§ **Tâches**
a: Traduisez en anglais cette phrase du texte étudié : « Le fils, Charles Coriat, avait 18 ans quand son père a vendu Artelano. »
b: D'après le texte étudié, en quelle année Samuel et Charles Coriat ont-ils fondé Coédition ?

§ **Texte étudié**
☆ ☆ ☆ ☆
Leur complicité est évidente. Il suffit de prendre un café avec eux pour s’en apercevoir. L’un complète les phrases de l’autre. Ils se taquinent, échangent des points de vue, fédèrent des idées, s’impliquent dans les mêmes projets… Le père guide son fils. Le fils ouvre de nouveaux horizons à son père. Le père, Samuel Coriat, a fondé Artelano en 1973 : à l’époque, cet HEC, ancien de chez Havas, avait le choix entre créer une agence de pub ou éditer des pièces de designers. Il a choisi l’option « design », « sans savoir faire un prix, seul avec une secrétaire et le stock au sous-sol », se souvient-il. Sa boutique était alors rue Schœlcher, à Paris. Ses voisins de palier ou de quartier s’appelaient Soulages, César, Sartre et Beauvoir… Le fils, Charles Coriat, avait 18 ans quand son père a vendu Artelano. C’était en 2008. La fin d’une aventure pour Samuel Coriat, qui a édité les inconnus d’hier, devenus références du design d’aujourd’hui. A l’instar de Patricia Urquiola : « On l’a fait connaître alors qu’elle travaillait encore pour Lissoni Associati. » Mais Artelano, c’était aussi des créations signées Eric Gizard, Didier Gomez, Claude Pelhaître, Richard Peduzzi, Marc Krusin ou encore Christophe Pillet. Charles Coriat a grandi dans cet univers. « Tous les designers l’ont connu bébé », confie son père. Le fils sourit. Cette immersion immédiate dans le design, les foires et salons en Italie, les fêtes mémorables orchestrées par son père, sont une formation accélérée rêvée. Bien mieux qu’une école. Alors le père prépare le terrain lorsque le fils décroche son BTS de commerce international. L’aîné a envie de transmettre un savoir, un savoir-faire. Il propose au plus jeune de tenter une aventure commune. Charles Coriat dit banco. Résultat : en 2014, le duo fonde Coédition.
☆ ☆ ☆ ☆
§ **Données enregistrées**
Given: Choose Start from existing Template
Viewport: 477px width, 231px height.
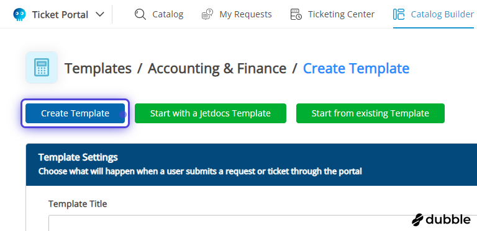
☆ ☆ ☆ ☆
§ **Liste des réponses**
a: The son, Charles Coriat, was 18 when his father sold Artelano.

b: En 2014.